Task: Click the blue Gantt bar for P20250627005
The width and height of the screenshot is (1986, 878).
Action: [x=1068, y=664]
━━━━━━━━━━━━━━━━━━━━━━━━━━━━━━
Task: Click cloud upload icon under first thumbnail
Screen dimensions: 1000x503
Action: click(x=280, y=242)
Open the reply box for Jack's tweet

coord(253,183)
━━━━━━━━━━━━━━━━━━━━━━━━━━━━━━
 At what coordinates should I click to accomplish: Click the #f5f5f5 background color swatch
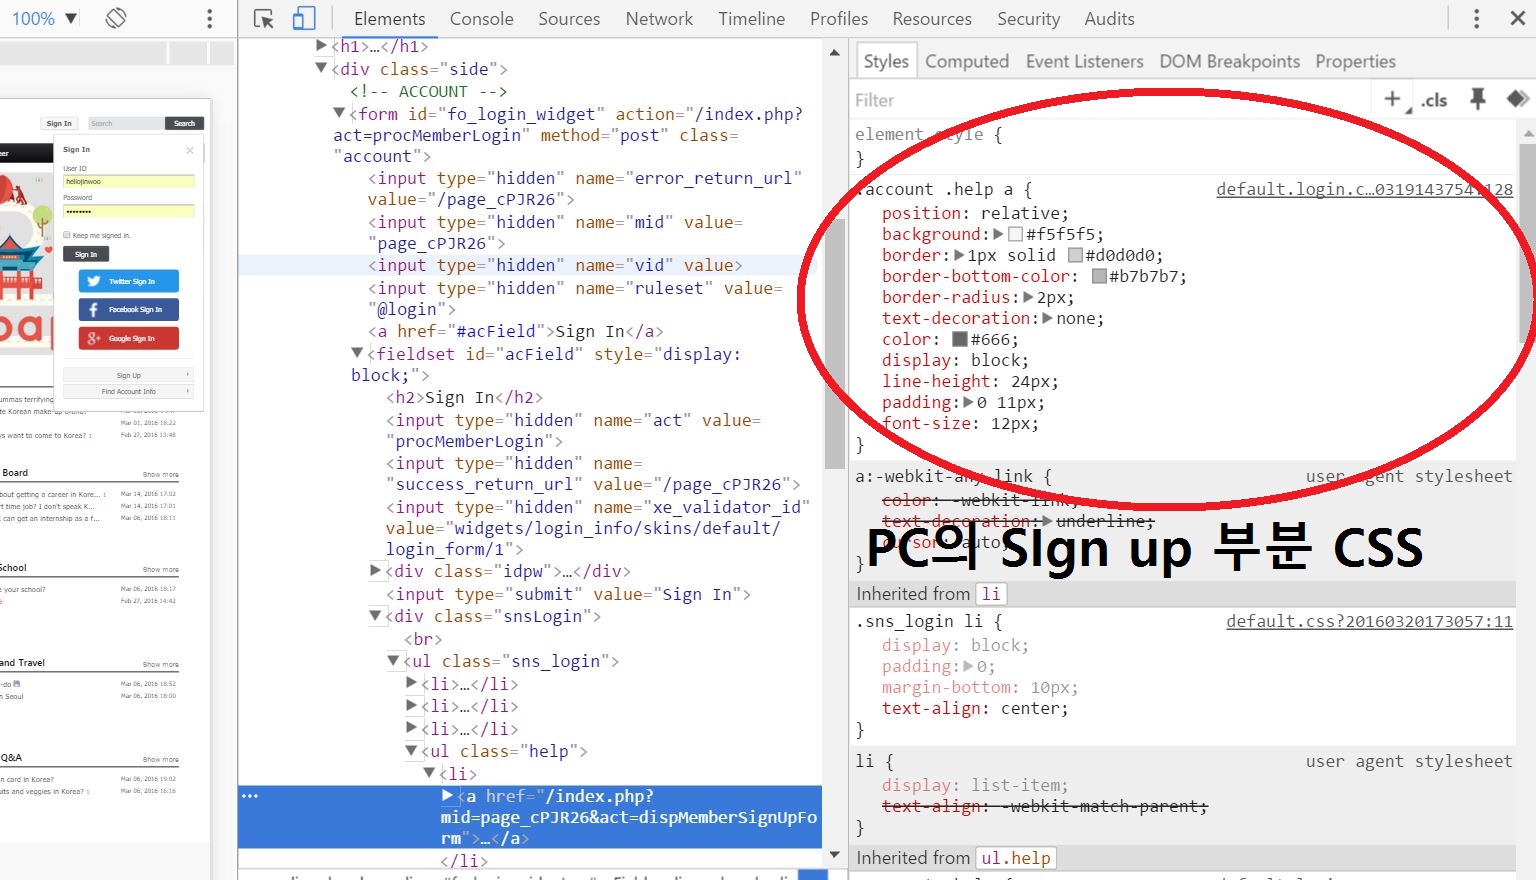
━━━━━━━━━━━━━━━━━━━━━━━━━━━━━━
• _Written instruction_
Copy out again, unchanged, the lines of the rows from the line with "Task: Click cloud" to the line with "coord(253,183)".

• _Result of the exercise_
Task: Click cloud upload icon under first thumbnail
Screen dimensions: 1000x503
Action: click(x=280, y=242)
Open the reply box for Jack's tweet

coord(253,183)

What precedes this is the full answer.